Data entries
_ _ _ _
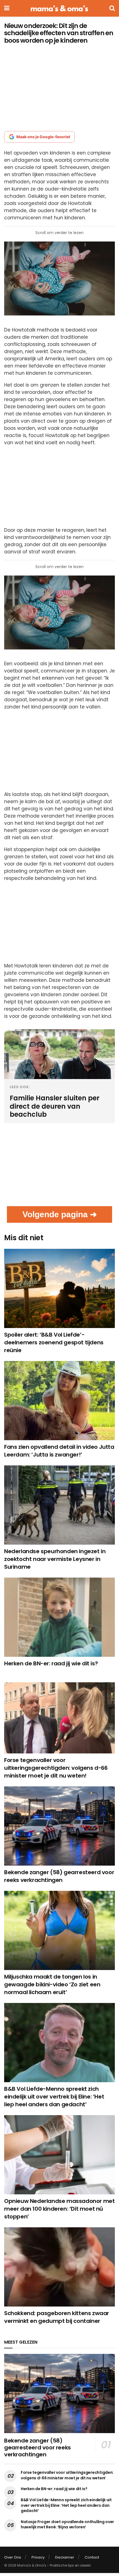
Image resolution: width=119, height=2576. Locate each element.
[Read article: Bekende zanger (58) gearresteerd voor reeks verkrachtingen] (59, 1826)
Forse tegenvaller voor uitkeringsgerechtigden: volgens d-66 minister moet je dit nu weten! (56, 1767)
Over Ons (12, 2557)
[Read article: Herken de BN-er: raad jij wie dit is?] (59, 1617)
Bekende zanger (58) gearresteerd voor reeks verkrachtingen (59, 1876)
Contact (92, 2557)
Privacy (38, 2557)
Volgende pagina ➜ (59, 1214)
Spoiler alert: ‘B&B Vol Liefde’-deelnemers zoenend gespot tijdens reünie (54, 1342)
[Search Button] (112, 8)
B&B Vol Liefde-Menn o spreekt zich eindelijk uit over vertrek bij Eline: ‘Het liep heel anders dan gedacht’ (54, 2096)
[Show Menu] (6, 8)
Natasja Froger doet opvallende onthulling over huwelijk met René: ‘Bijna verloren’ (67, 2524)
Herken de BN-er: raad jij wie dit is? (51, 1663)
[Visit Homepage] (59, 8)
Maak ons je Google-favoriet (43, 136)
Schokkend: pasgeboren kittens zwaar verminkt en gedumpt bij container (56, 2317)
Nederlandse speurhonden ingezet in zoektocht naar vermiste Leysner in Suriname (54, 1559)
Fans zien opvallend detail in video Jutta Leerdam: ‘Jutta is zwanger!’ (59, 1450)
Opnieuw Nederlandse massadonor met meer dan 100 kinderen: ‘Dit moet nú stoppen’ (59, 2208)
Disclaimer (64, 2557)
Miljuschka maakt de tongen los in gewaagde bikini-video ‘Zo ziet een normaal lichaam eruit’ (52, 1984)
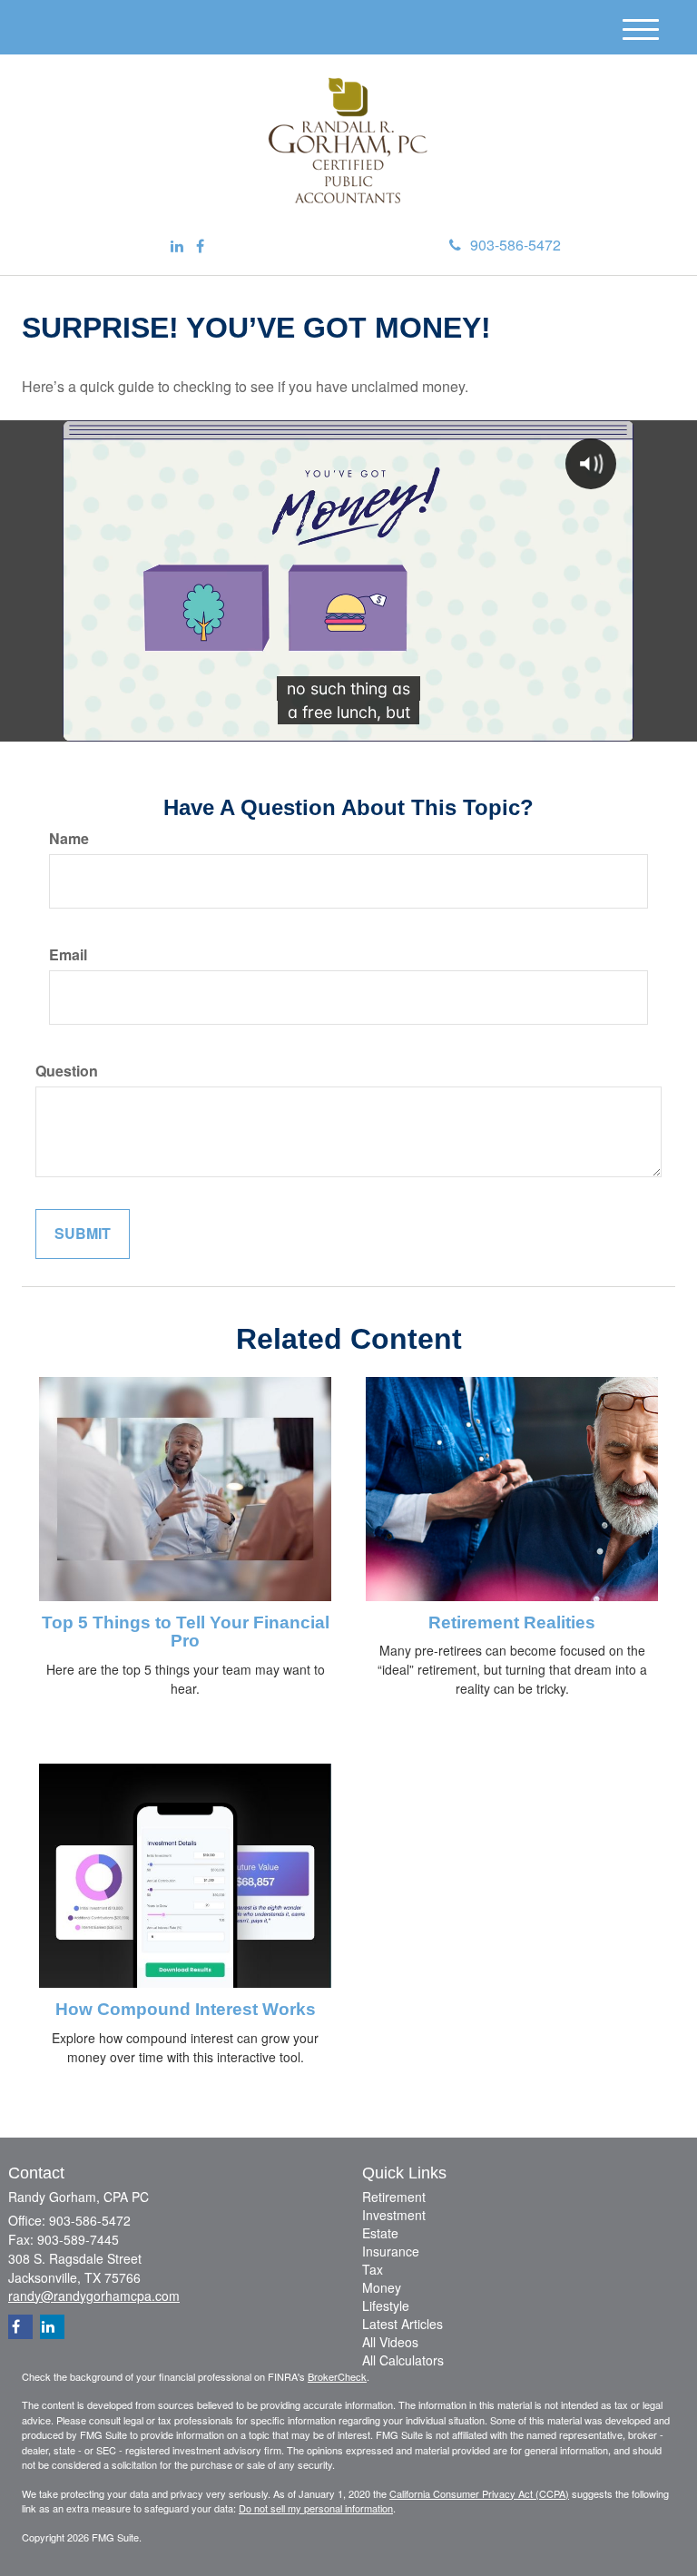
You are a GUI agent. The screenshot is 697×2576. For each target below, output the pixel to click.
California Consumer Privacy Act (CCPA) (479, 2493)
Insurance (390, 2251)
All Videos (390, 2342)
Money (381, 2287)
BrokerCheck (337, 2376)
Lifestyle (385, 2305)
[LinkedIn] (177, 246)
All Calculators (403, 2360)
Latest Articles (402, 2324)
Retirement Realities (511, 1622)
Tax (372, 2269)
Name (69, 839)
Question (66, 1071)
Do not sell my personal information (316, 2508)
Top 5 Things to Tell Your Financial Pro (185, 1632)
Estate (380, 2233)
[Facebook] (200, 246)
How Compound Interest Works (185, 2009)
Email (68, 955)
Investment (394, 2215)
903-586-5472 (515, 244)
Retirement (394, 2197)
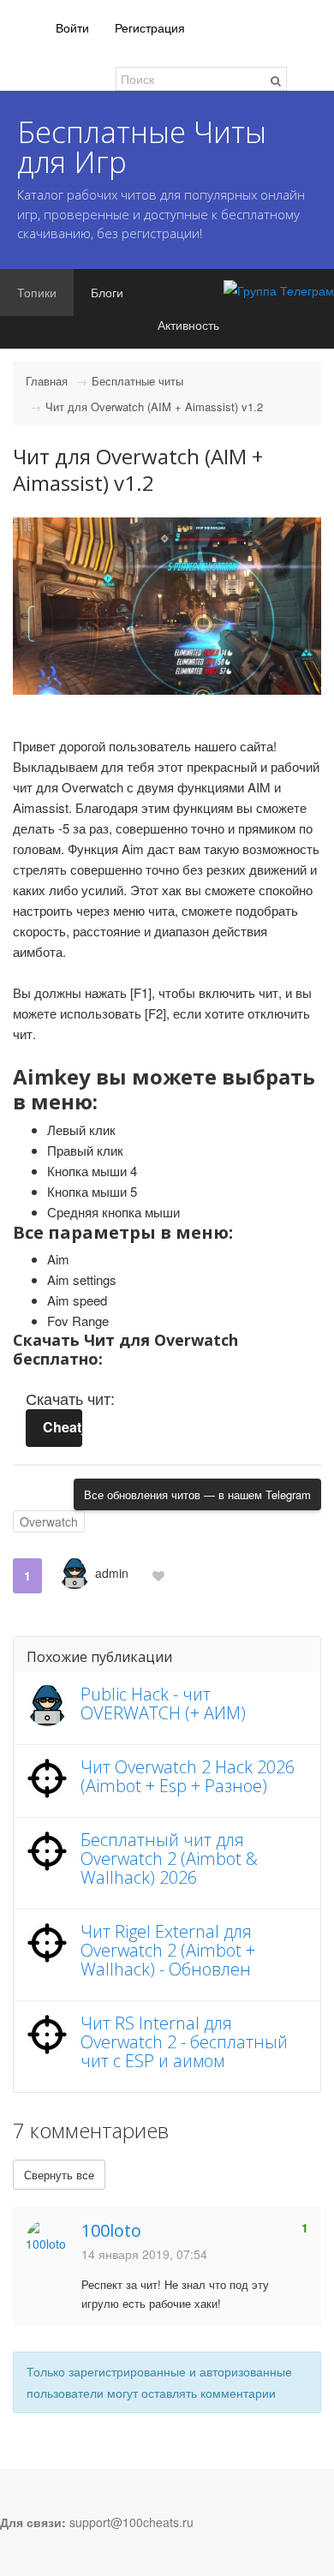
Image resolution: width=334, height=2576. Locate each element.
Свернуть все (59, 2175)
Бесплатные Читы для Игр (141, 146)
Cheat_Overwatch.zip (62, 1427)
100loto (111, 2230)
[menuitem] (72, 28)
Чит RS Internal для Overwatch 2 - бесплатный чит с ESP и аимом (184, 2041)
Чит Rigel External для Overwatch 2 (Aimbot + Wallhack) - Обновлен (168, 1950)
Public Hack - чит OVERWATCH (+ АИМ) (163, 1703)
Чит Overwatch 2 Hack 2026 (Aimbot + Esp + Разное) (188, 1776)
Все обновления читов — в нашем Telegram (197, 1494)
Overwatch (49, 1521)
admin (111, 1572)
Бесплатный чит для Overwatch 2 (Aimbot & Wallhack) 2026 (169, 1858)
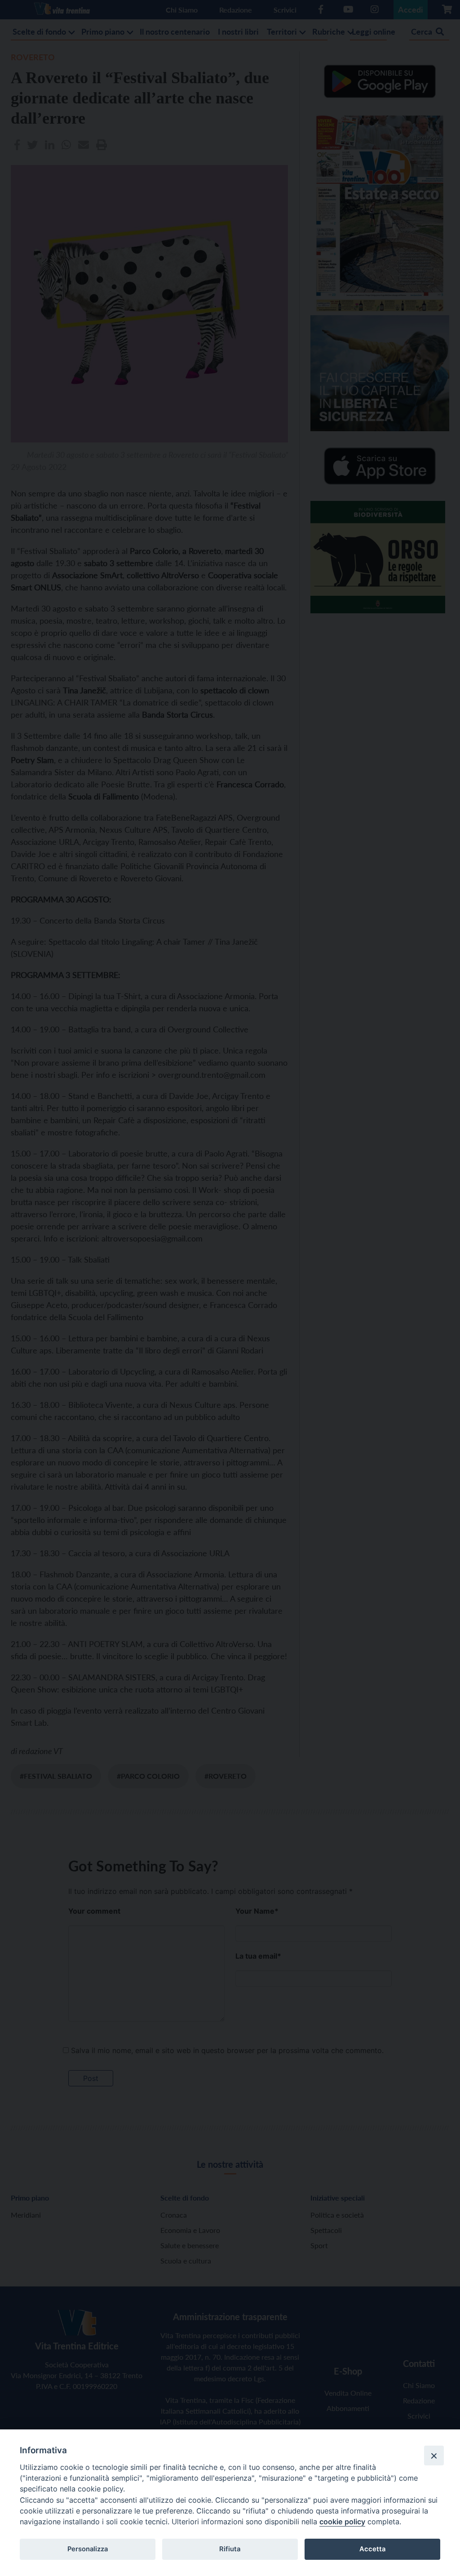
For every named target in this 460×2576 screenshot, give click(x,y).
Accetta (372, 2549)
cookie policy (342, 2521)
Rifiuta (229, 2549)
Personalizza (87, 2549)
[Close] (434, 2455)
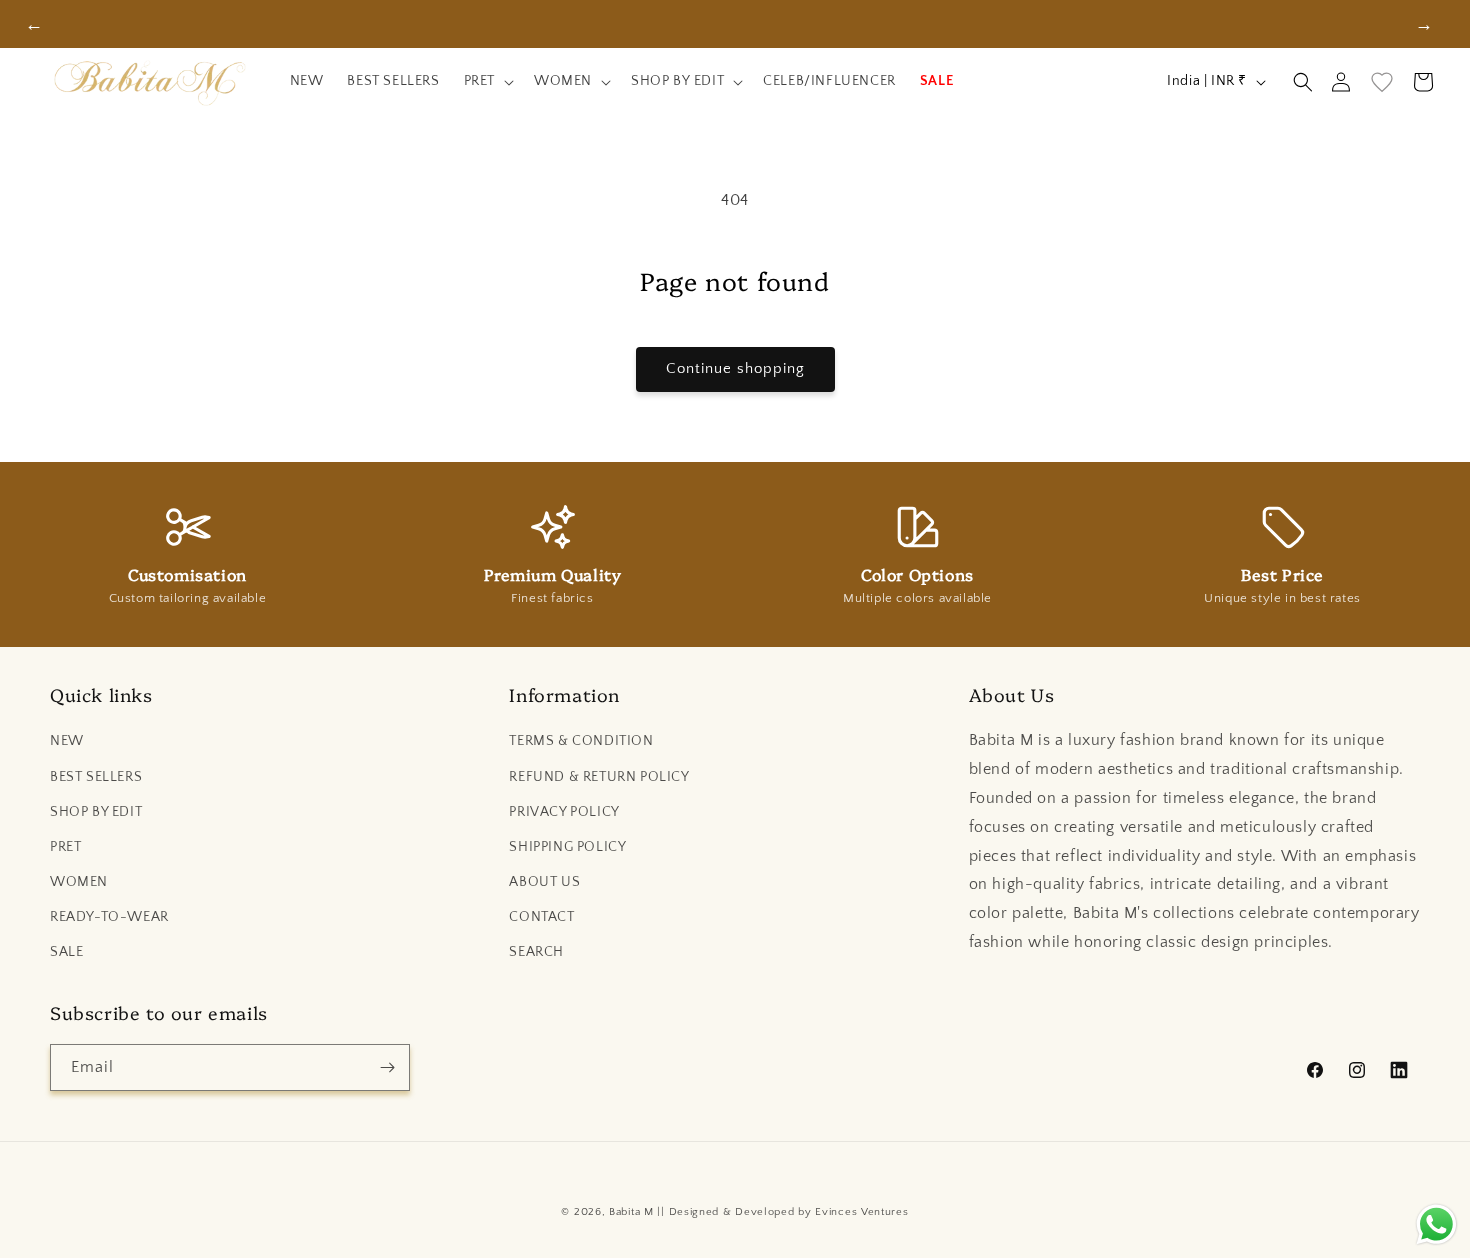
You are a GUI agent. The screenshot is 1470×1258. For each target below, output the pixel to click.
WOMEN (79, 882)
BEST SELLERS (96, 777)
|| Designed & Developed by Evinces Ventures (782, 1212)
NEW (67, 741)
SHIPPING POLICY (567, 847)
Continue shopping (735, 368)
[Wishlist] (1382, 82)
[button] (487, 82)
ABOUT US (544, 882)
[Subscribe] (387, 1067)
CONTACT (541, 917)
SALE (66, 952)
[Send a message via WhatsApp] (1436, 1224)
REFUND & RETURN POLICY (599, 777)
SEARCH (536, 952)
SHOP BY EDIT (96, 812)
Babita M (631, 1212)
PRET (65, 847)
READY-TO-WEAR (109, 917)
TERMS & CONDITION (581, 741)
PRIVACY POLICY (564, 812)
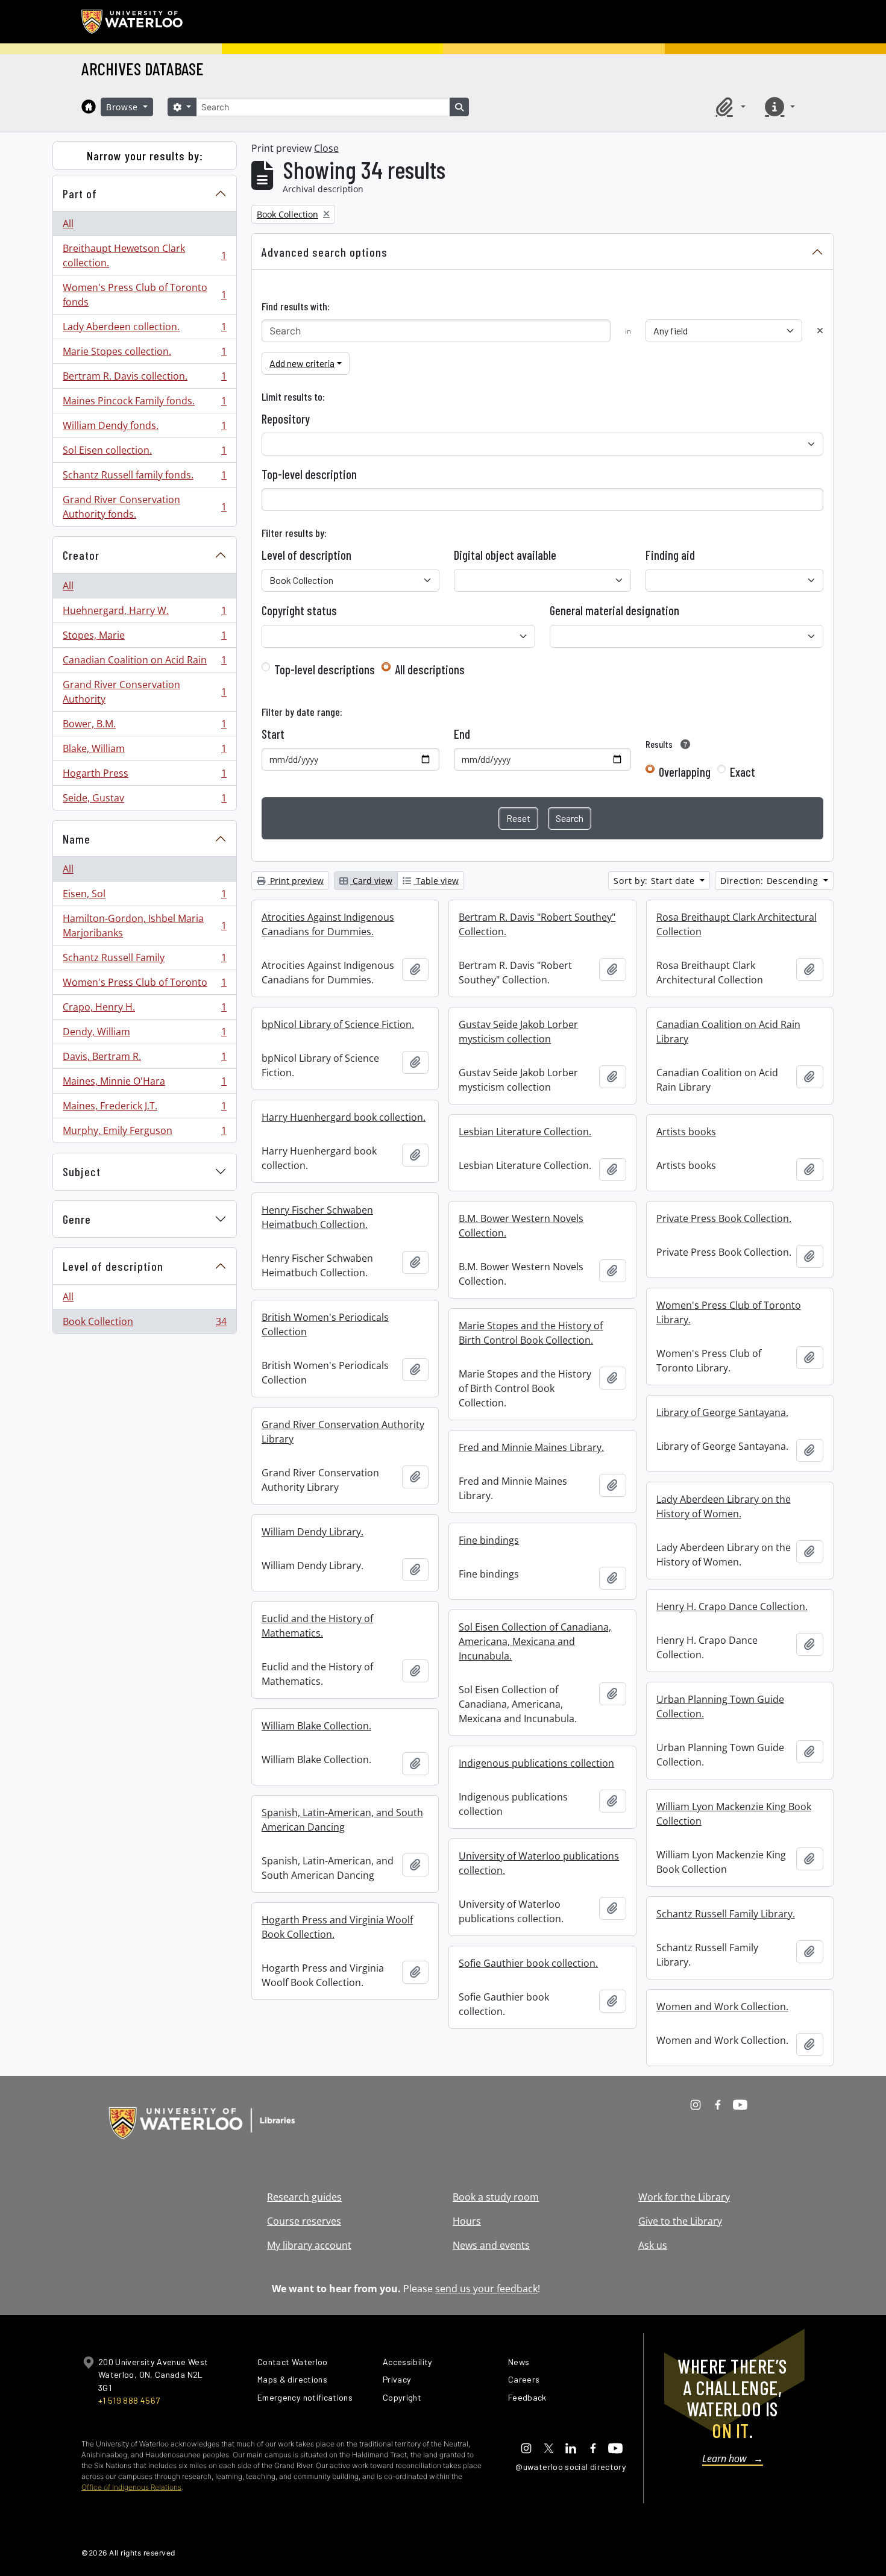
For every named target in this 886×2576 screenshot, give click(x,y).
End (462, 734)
_ _ _ _
--- ASSIGNMENT ---
The answer must be the lines above from the line that contains "100loto (111, 2230)" to the final line of the data, word for word, with no pictures.

--- OUTPUT OF THE EXERCISE ---
100loto (111, 2230)
[menuitem] (72, 28)
Чит RS Internal для Overwatch 2 - бесплатный чит с ESP и аимом (184, 2041)
Чит Rigel External для Overwatch 2 (Aimbot + Wallhack) - Обновлен (168, 1950)
Public Hack - чит OVERWATCH (+ АИМ) (163, 1703)
Чит Overwatch 2 Hack 2026 (Aimbot + Esp + Разное) (188, 1776)
Все обновления читов — в нашем Telegram (197, 1494)
Overwatch (49, 1521)
admin (111, 1572)
Бесплатный чит для Overwatch 2 (Aimbot & Wallhack) 2026 (169, 1858)
For every named target in this 460×2576 screenshot, give click(x,y).
Accetta (372, 2549)
cookie policy (342, 2521)
Rifiuta (229, 2549)
Personalizza (87, 2549)
[Close] (434, 2455)
You are a GUI agent. The screenshot is 1470×1258. For each target below, output the pixel to click.
WOMEN (79, 882)
BEST SELLERS (96, 777)
|| Designed & Developed by Evinces Ventures (782, 1212)
NEW (67, 741)
SHIPPING POLICY (567, 847)
Continue shopping (735, 368)
[Wishlist] (1382, 82)
[button] (487, 82)
ABOUT US (544, 882)
[Subscribe] (387, 1067)
CONTACT (541, 917)
SALE (66, 952)
[Send a message via WhatsApp] (1436, 1224)
REFUND & RETURN POLICY (599, 777)
SEARCH (536, 952)
SHOP BY EDIT (96, 812)
Babita M (631, 1212)
PRET (65, 847)
READY-TO-WEAR (109, 917)
TERMS & CONDITION (581, 741)
PRIVACY POLICY (564, 812)
For every named target in this 886×2576 screenshot, give click(x,y).
End (462, 734)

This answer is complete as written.